LONDON — A few years ago, Britain agreed to let China take an ownership stake in its newest nuclear power plants, figuring Beijing had the nuclear know-how and the construction smarts to help replace the country’s aging power stations.

It was a warm moment in British-Chinese relations, a deal signed in 2015 during a choreographed visit to London by President Xi Jinping of China with the British prime minister at the time, David Cameron.

Six years later, Britain is having second thoughts.

Financing for a planned power station facing the North Sea, estimated at $28 billion and necessary to ensure a steady stream of electricity for decades, is unexpectedly in doubt. Part of the problem: attracting investors to a project one-fifth owned by China.

Xi’s authoritarian ambitions and human rights record have chilled relations with Western nations, forcing a broad reconsideration of a range of economic dealings with the world’s second-largest economy.

The 2015 nuclear agreement even calls for letting China be majority owner of a proposed plant of its own design, at a site about 50 miles from London.

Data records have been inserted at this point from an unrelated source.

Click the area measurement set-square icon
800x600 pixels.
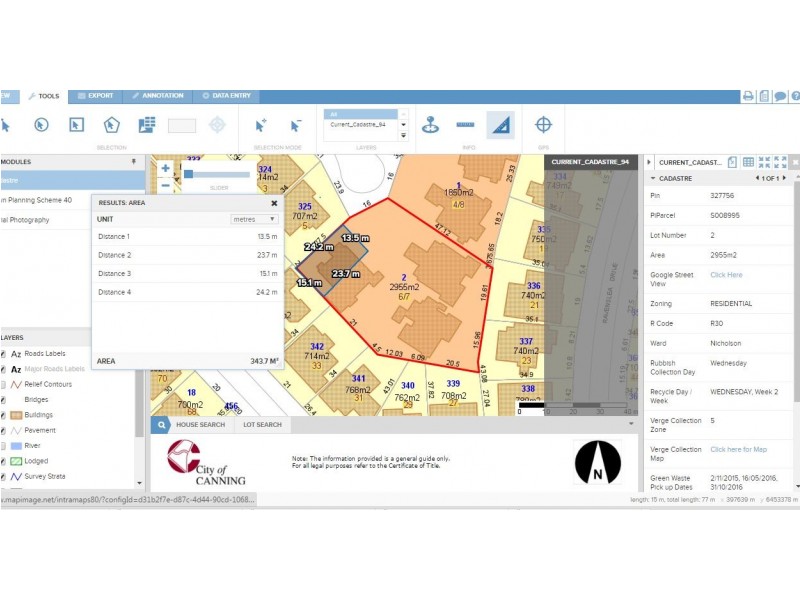[501, 125]
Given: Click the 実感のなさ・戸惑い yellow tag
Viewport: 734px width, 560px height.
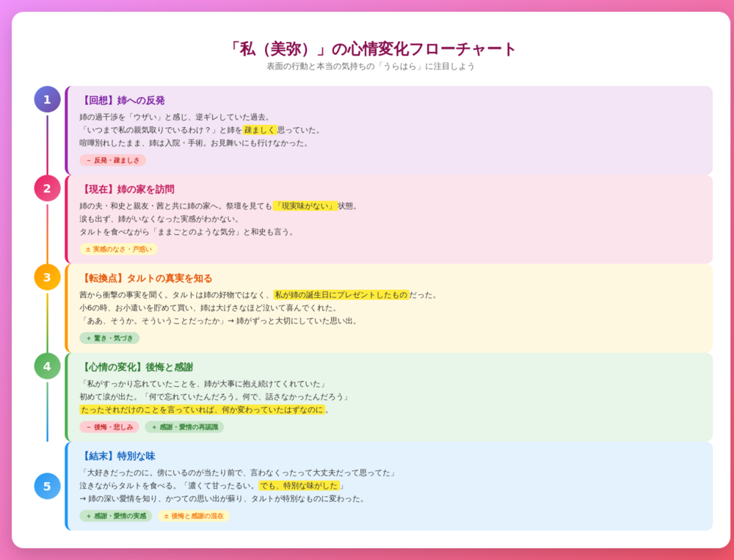Looking at the screenshot, I should click(118, 249).
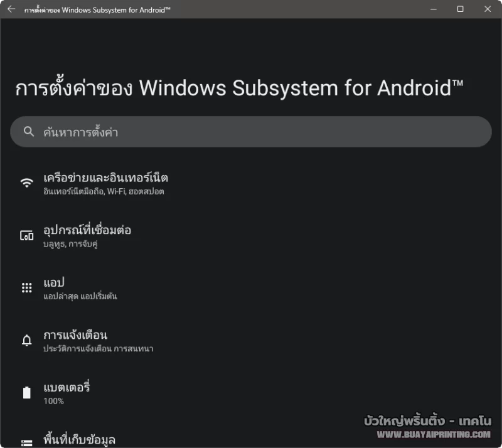Click the notification bell icon

pyautogui.click(x=26, y=341)
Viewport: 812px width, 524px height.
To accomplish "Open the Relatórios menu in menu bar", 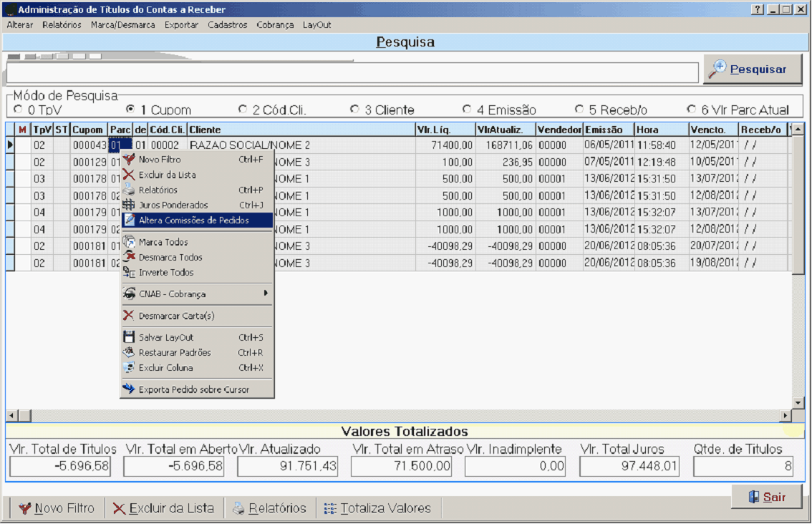I will (62, 24).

Although that project is going through regulatory channels, it is expected to face strong opposition from lawmakers.

“We cannot allow the technological heart of our power system to be exposed to the risk of disruption by states that do not share our values,” said Tom Tugendhat, a member of the Conservative Party, led by Prime Minister Boris Johnson, and chairman of the foreign affairs committee in Parliament.

Evidence of the risks involved was buried in financial results published last week by Electricite de France, a French utility company that owns and operates Britain’s eight operating nuclear power stations. The company is halfway through building Britain’s first new station since the 1990s, at Hinkley Point in southwest England, a project one-third owned by China General Nuclear, China’s state-owned nuclear company.

EDF, in its quarterly results, urged the British government to pass legislation soon enabling a new, less risky financial and regulatory arrangement before the company embarks on the North Sea project, near a fishing village called Sizewell.

Failure to obtain these changes, the company said, could lead it to “not to make an investment decision” — in other words, walk away from the project.

EDF, which is majority owned by the French government, says it can’t afford to pay the project’s costs upfront and wants to reduce its 80% stake to a minority holding to make room for other investors.

The critical question, though, is whether the presence of China General Nuclear might give financial institutions pause, especially those from the United States.

In 2019, the company was placed on a U.S. government blacklist — which restricts U.S. companies from doing business with it — for engaging in efforts to acquire advanced U.S. nuclear technology for military purposes. In 2016, a U.S. nuclear engineer was sentenced to two years in prison for helping the company develop nuclear materials.

China General Nuclear declined to comment.

Ultimately, the government will decide the fate of Britain’s nuclear program; one option said to be on the table is the British government’s buying China’s stake in the Sizewell project.

In principle, the government wants at least one more power station after Hinkley Point to help meet its low-carbon targets. The Sizewell plant would pump out enough power for millions of homes for decades. Building a plant would also create thousands of jobs and provide money for British suppliers.